Yesterday's Motivational Monday post was all about negative self-talk and how I can be very supportive of others, but have a tough time being that way with me.

Today, I saw two separate posts from bloggers I follow and admire share their struggle with negative self-image/talk. Lauren at Breathe Deeply and Smile broke down her weekend and how her mind immediately went to the negative when things didn't go as well as she planned. I like that she was able to see what she should have thought based on a look at the facts.

Ann at Ann's Running Commentary talked about how she sees herself as fat even when the photographic evidence proves otherwise. That no matter what her size, no matter what people say she sees herself as fat. This woman has run a marathon and an Ironman! She fell on a trail race multiple times, sprained her ankle, ripped up her knees, and a dislocated finger.
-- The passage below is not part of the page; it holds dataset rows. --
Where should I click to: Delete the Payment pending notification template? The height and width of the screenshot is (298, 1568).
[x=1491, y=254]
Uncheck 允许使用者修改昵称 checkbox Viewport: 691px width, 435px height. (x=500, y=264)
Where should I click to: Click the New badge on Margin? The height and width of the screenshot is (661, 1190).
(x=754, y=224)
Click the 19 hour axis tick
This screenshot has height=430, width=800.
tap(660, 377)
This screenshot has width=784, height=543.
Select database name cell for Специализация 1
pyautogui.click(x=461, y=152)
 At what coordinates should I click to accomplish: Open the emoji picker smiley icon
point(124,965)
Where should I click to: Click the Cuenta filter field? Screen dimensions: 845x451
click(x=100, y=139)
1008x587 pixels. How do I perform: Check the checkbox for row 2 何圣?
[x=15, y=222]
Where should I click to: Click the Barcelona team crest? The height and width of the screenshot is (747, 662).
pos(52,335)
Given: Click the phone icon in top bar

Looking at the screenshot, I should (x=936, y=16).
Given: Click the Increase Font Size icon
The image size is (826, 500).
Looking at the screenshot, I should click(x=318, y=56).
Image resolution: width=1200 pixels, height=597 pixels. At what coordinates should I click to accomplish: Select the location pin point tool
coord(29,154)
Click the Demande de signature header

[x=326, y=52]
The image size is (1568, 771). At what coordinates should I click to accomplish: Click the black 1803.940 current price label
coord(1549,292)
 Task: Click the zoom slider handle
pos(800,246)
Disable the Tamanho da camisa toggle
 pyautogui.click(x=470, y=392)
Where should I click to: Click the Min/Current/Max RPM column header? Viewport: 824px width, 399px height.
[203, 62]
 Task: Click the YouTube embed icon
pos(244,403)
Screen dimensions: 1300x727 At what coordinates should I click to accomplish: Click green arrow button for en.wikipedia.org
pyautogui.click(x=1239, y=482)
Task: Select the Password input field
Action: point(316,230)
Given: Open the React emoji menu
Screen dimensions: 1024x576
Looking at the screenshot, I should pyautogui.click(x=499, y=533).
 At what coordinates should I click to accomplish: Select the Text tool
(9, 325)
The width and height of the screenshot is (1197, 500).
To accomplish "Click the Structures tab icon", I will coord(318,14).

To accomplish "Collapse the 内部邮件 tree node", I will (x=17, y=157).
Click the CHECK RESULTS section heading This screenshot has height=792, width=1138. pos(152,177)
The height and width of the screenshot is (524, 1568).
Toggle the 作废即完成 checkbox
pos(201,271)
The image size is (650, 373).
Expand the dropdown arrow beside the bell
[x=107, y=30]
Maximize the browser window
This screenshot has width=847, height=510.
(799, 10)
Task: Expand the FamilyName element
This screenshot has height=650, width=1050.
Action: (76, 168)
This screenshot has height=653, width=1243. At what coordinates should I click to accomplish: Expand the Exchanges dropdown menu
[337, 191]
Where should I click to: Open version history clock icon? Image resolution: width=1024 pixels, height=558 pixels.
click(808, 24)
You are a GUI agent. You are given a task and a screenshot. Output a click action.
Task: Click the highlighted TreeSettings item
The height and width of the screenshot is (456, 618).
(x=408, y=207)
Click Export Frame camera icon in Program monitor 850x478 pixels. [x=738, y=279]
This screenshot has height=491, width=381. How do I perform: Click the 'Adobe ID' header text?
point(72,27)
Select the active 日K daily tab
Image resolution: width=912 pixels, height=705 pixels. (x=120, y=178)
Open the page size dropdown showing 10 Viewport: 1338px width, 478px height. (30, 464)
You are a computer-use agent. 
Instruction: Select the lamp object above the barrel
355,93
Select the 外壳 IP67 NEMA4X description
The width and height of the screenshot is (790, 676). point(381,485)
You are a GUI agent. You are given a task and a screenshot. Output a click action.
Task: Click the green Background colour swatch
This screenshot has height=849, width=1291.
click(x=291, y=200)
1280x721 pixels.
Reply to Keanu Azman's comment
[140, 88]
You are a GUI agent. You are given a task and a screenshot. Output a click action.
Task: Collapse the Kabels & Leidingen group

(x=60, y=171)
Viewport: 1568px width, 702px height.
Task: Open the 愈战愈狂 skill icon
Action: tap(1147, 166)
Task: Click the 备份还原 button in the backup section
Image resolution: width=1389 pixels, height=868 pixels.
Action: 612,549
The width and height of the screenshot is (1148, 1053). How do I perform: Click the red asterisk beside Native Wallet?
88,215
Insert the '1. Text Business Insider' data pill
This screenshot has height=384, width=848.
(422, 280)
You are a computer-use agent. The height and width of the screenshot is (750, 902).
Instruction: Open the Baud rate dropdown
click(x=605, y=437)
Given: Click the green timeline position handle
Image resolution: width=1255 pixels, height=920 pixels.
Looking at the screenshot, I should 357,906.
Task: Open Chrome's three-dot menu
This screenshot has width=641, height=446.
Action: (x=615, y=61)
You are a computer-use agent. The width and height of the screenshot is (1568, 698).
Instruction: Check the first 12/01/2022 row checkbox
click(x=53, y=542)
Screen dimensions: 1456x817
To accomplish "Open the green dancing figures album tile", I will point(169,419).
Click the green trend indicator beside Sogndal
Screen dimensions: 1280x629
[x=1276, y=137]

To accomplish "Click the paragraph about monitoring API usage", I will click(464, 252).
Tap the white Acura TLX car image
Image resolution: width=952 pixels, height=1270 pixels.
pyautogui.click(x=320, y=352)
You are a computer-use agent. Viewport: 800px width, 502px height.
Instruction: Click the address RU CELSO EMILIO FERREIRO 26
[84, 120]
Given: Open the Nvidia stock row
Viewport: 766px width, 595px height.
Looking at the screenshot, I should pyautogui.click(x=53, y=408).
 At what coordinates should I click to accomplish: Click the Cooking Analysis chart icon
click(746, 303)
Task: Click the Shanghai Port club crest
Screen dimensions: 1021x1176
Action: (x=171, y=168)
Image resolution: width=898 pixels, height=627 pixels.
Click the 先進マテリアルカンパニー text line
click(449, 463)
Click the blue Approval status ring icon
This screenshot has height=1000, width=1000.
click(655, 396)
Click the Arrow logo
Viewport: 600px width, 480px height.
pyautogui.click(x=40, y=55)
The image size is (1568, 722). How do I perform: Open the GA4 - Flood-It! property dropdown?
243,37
I hate that women that I consider strong, talented, and inspirational go through negative self-talk. Why do we do this to ourselves? Why do we allow society to determine our worth rather basing it on our accomplishments and abilities?

Lately, I've been thinking of the card my Grandparents gave me when I graduated college. A little back ground for the newer readers, my father passed away when I was 13 in 1988 and I graduated college in 1998. In essence the card said they were so proud of me for graduating college and overcoming losing my father. It struck me as odd because I never thought I was overcoming anything. I just lived my life, doing what I thought was best albeit without my dad, who I wished with all my heart had been there.

It's strange how others see our accomplishments versus how we see them. I share that story because it's the one time in my life where I did what I knew I was capable of but others saw it as outstanding. I've been thinking about this because I have been doubting my abilities, my goals, my place in life. Maybe I need to go back to just thinking it's the way my life is rather than something I'm striving for.

Go check out Lauren and Ann's posts. They are worth the visit.

4 comments:

  1. Thanks so much for the mention and the great thought. It was such an accomplishment and such a huge loss. I am glad your grandparents pointed that out to you.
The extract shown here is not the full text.